3 Ways to Make Your Meeting’s Networking Stronger

Networking can be the most subjective and variable portion of your conference’s value proposition. For some attendees, one or two meaningful interactions can more than justify the price of admission. High-value networking experiences initiate or accelerate deal-making. They expedite problem-solving and innovation. They grow referral channels and trust. They advance careers. Moving forward, your conference’s networking value proposition will make or break your ability to sustain or grow attendance. It will be the linchpin for conferences that are priced at a premium.

But there’s a hitch. If your conference demographics are like most, about half of your attendees are introverts. They instinctively gravitate to people they know well (strong ties), which limits their opportunity to gain new insights, perspectives, and ideas from weak ties (people they don’t know well or at all) who live and work in worlds outside of theirs. The easier you can make it for them to step out of their immediate sphere of influence — and comfort zone — the more they will perceive your conference as valuable.

Here are three ways to help your attendees make weak ties strong at your conference.

1. Use data intelligence to accelerate connections.

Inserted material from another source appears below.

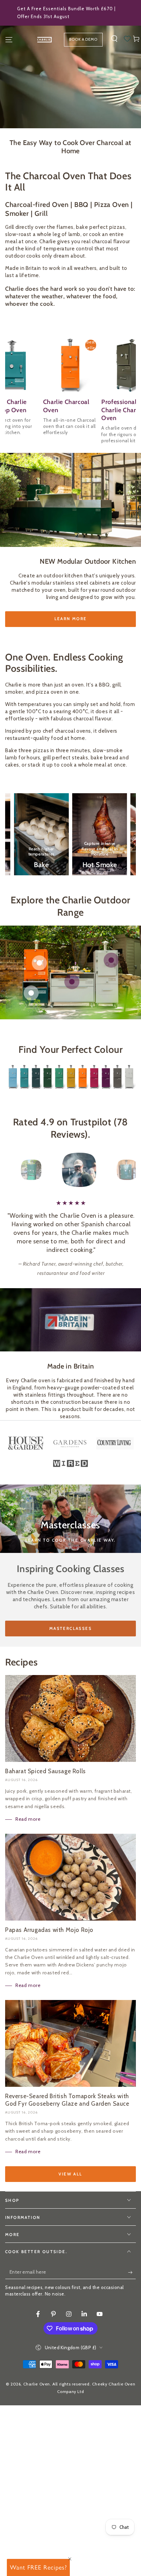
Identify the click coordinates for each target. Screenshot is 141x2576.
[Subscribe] (132, 2272)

As a conference organizer, you need to develop a deep understanding of what keeps your practitioner attendees up at night. What are the biggest challenges they are facing? Where are they spending their time and money? Surveys and data collected during registration can help, but the best way is to have discovery conversations, one on one, where you can develop deeper insight. Get to the bottom of these priorities and ensure that your conference education program and community engagement collaboratively address them all. Don’t worry about consultant, student, or supplier segment challenges. Trust me on this.

2. Escort hallway networking into session rooms.

Work with speakers to design learning experiences that strengthen weak ties and collaboration. Kick off each session with an easy networking exercise that breaks the ice and encourages attendees to meet someone new. Introverts prefer networking experiences where they can individually reflect before sharing. Networking value is best achieved in pairs or triads. Use creative room sets (small tables, comfortable seating in intimate groupings) and high- and low-tech ways to encourage peer interaction and inspiration for teams.

3. Switch it up at seated meal functions.

Take a page from the NeuroLeadership Institute (NLI). They’re smart people, right? At one of NLI’s recent conferences, each meal function included a structured networking activity. NLI’s leadership intentionally removed formal programs and encouraged attendees to sit with people they didn’t know. They primed the pump by offering potential discussion topics or questions to discuss between bites and courses.